Difficulties can arise when RRsets with different TTLs are merged; WG sentiment is to not 
merge RRsets from different sources and to specify rules for choosing between old and new RRset 
data.

Vixie has list of clarifiactions that need to be incorporated into the draft; this work will 
continue on the mailing list. 


+ draft-ietf-dnsind-2ndry-00.txt

No substantial discussion in the WG, draft was punted to Bush for progress as a BCP.


+ draft-ietf-dnsind-expires-00.txt

Suggestion to use a bitmap to allow simultaneous expiration of multiple RRs. Counter-suggestion 
was made to change the type field allow qtypes, including "any" in an expire record; general 
agreement that counter- suggestion is preferable.

It was then noted that expiration of entire RRset as a unit is not sufficient, need the ability to 
expire individual RRs, it's preferable to have the expiration data in each RR. This can be done 
with creation of a new, extended query (new qtype), then need a new zone-xfer protocol to 
handle this; DHCP implementor stated he can deal with difficulties caused by not providing 
RR-specific expiration, again he just wants dynDNS spec to be done. There was agreement to not 
hold up the current draft, and deal with this issue later.

The question was raised, does SOA serial number change when a record goes away? It was 
decided that this is a contentious issue, therefore the draft is put on hold until the three 
required drafts are completed; then to be discussed on the list.

The chair stated his intention to aggressively discourage discussion on list of the Elz and Patton 
drafts until required drafts are submitted to IESG. 


+ discussion of AXFR wire format, BIND's perversion of it, the problems 
caused thereby, to get some ideas about how to proceed. 

Older versions of BIND don't handle multiple RRs in AXFR properly, may dump core. Want to 
include as many as 16K RRs in a single message in the interest of efficiency (compression).
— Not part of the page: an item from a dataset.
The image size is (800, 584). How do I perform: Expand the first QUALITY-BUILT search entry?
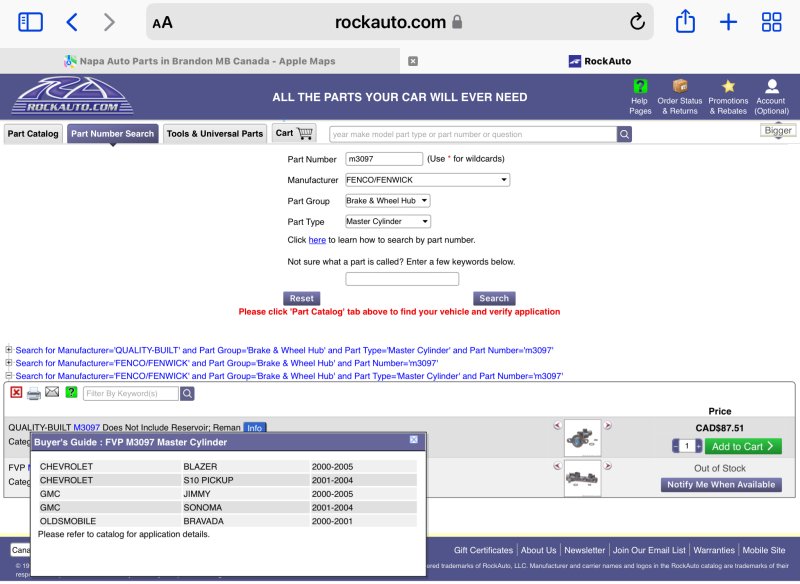tap(9, 350)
DiG 
makes assumption that if answer count is not 0, it must be 1; similar problems exist throughout 
the BIND code, Vixie has fixed many of these and continues to do so. Vixie is pleased with 
improved performance of new AXFR ("LONGAXFR"), but is worried about effects on older 
server implementations. "Insane" proposal to implement new qAXFR allowing multiple RRs. 
Consensus was to provide a 4.9.3p? that will not dump core, wait a few months, then release 
4.9.4 that causes older servers to break. It was noted that this may not be such a wide-spread 
issue, since it will only happen when secondarys are not updated before primaries. Next version 
of BIND will support LONGAXFR by default, with option to use older" AXFR.

Discussion of CERT Advisory warning of gethostbyaddr being fed an arbitrary string with 
newline. There was consensus that appropriate protection needs to be in gethostby{name,addr}. 
Existing sendmails need to be relinked (or upgraded to current version)

+ Frank Kastneholz (AD) asked for indications of future directions for 
DNS work. Answers from the WG:
o Marker RR needs work.
o Indirect A records, to renumber a large set of hosts, changing only a 
few records.
o DNS for autonomous systems.
o DNS equivalent of host requirements spec o Extended queries
o Breaking the packet size barrier.
o Investigate how DNS will scale for the next 10 years o Multiparty update of domains
o Something like what drums is doing for mail o Clarify usage of CNAME records


Thanks to Ken Lindahl for the minutes!